PCI与药物治疗对于急性ST段抬高型心肌梗死及高危的NSTEACS,进行PCI治疗已无争议。但对于SCAD的治疗策略,到目前为止学界仍有争议。对于SCAD,部分学者认为优化药物治疗足以减少心血管不良事件,无需PCI治疗,而另有学者认为,在部分SCAD人群中能更有效地减少心血管事件的发生。然而,SCAD患者冠状动脉血运重建的主要目的是缓解临床症状、改善患者预后[18,19,20]。研究发现,心肌缺血程度与心血管事件存在明显的相关性,这在我国也是普遍接受的观点。在SCAD患者中,如果主要冠状动脉直径狭窄>90%的患者,或者冠脉直径狭窄在50% ~ 90%但伴有缺血证据时,应考虑进行冠脉血运重建;如果左主干狭窄>50%、左前降支近段狭窄>70%、二支或三支冠状动脉病变,且伴有左心功能不全(射血分数<40%)时,血运重建能显著改善患者的预后。
如今,冠状动脉影像学的发展突飞猛进,创造了许多影像及功能学评价工具,主要包括IVUS、OCT、FFR,它们已不局限于简单的二维造影图像,它们能提供更加精准的治疗。这几种对指导PCI治疗及预后各有所长,能在某些方面相互弥补。如前面所讲到的冠状动脉临界病变,我们不知道该类患者的狭窄程度是否会引起心肌缺血,是否会对预后产生不良影响。对于这类病变,我们就会进一步对其进行功能学的评估,其中血流储备分数(fractional flow reserve,FFR)测定是目前最常用的方法。通过测量,我们会将FFR ≤ 0.8视为冠状动脉血运重建的最佳切点。通过与药物治疗对比,FFR测定的应用可进一步改善SCAD患者PCI后生活质量[21]。Zimmermann等[22]对三个随机对照研究(FAME2,DANAMI-3-PRIMULTI,COMPARE-ACUTE)的具体患者数据(individual patient data)进行荟萃分析后显示在FFR指导下的PCI能显著降低MACE事件发生率。

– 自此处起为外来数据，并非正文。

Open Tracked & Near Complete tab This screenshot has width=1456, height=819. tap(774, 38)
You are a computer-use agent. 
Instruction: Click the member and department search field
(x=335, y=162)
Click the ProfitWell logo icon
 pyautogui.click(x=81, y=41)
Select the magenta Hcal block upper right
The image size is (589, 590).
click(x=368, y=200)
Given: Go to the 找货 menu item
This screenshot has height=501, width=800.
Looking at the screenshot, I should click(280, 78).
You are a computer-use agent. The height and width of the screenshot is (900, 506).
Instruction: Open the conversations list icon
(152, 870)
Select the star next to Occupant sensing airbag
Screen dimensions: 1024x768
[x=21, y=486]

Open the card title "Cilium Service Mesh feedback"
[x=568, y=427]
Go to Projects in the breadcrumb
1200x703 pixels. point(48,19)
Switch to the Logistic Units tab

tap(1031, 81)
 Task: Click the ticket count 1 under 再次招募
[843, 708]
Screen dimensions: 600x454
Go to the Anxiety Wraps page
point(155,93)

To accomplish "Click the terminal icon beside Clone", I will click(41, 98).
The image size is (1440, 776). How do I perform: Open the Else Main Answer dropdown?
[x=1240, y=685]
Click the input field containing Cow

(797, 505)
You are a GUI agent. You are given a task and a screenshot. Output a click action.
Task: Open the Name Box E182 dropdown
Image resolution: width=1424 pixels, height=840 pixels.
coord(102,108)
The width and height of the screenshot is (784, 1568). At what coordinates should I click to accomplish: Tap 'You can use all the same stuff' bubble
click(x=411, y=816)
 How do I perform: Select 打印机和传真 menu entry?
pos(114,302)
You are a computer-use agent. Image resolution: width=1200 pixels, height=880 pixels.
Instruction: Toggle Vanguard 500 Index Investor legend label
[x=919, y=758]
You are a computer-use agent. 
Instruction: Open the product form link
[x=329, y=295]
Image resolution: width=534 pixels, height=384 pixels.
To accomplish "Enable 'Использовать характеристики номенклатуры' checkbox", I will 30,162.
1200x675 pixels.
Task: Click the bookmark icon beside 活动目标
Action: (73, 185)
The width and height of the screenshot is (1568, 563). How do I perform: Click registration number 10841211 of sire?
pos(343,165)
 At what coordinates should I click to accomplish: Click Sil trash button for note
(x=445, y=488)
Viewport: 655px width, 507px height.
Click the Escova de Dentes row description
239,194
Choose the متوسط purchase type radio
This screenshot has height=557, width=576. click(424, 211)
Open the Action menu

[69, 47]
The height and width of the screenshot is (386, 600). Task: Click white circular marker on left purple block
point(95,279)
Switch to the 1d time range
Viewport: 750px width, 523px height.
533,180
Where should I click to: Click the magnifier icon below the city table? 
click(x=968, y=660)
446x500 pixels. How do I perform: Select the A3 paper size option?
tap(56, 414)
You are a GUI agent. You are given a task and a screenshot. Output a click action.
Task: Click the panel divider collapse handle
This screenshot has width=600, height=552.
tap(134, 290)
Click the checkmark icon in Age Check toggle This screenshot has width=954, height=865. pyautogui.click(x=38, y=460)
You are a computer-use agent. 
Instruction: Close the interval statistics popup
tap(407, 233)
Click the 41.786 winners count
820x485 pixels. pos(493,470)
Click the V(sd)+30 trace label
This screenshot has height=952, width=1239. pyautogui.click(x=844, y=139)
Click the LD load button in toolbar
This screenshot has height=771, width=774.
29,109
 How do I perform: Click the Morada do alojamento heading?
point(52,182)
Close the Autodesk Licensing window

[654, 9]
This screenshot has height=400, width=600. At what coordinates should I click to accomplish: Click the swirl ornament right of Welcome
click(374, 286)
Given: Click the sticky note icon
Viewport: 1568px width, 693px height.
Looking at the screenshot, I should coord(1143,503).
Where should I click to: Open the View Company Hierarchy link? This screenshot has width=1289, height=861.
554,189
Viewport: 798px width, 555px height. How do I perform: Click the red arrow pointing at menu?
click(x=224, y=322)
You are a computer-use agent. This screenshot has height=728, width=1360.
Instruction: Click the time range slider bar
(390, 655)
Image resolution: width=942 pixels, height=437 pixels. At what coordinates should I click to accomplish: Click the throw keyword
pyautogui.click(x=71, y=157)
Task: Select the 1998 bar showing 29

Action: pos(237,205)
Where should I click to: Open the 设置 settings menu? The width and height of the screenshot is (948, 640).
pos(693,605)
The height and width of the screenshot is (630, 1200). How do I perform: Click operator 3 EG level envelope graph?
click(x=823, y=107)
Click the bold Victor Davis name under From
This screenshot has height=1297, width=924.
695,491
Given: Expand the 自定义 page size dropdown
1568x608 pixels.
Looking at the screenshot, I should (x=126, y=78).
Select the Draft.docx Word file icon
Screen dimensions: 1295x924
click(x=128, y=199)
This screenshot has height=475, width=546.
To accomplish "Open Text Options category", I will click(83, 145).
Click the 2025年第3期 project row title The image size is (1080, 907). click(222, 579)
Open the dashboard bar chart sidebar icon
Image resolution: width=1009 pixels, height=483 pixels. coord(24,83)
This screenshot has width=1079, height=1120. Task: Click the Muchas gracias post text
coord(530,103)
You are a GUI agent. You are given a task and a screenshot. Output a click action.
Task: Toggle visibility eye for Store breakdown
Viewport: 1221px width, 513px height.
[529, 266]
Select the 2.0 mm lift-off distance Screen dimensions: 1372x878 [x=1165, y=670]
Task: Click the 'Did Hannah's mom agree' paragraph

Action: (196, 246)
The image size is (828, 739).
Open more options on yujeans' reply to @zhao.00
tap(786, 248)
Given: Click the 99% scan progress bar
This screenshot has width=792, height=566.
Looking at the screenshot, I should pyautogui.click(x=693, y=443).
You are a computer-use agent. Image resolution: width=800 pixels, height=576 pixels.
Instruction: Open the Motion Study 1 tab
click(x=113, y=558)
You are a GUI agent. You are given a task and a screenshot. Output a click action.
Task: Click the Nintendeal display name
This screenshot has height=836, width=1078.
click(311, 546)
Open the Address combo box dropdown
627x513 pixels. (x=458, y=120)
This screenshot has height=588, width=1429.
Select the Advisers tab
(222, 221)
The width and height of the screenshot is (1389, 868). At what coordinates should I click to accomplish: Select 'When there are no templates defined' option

近期提出了一些新功能学评价方法,如计算机冠状动脉定量血流比例(quantitive flow ratio,QFR)、瞬时无波形血流比值(iwFR),由于其操作简便,有望在指导PCI决策方面具有更好的应用前景[23,24]。对多支血管病变进行介入治疗时也应考虑应用FFR(Ⅱa,B)[25]发现罪犯血管及罪犯病变。IVUS在我国应用的相对较早,对于评价冠脉介入术前、即刻和术后支架的贴壁情况,降低血栓和再狭窄发生率,都有其明显的优势。另外,IVUS对左主干的指导作用尤为突出,更形成了一套较完善的评价体系。对于无保护左主干病变的患者,推荐使用IVUS作为优化手段(Ⅱa,B),对于亚洲人群左主干≤ 4.5 ~ 4.8mm2应考虑再血管化[19]。OCT在我国应用的相对较晚,其对于评价易损斑块,指导冠脉介入术前、即刻及术后,辨识血栓有着显著的优势。总体来说,IVUS、OCT、FFR操作简单、安全,IVUS采集图像的稳定性、直观性更好,OCT在评价近管腔面病变优势更明显,可以有效地补充和完善了解发病机制,FFR也是冠状动脉病变功能学评价较好的手段。然而这些技术手段,在我国大部分地区仍未纳入医保,费用昂贵,致使其使用率较低,与美国和日本等国还存在一定差距。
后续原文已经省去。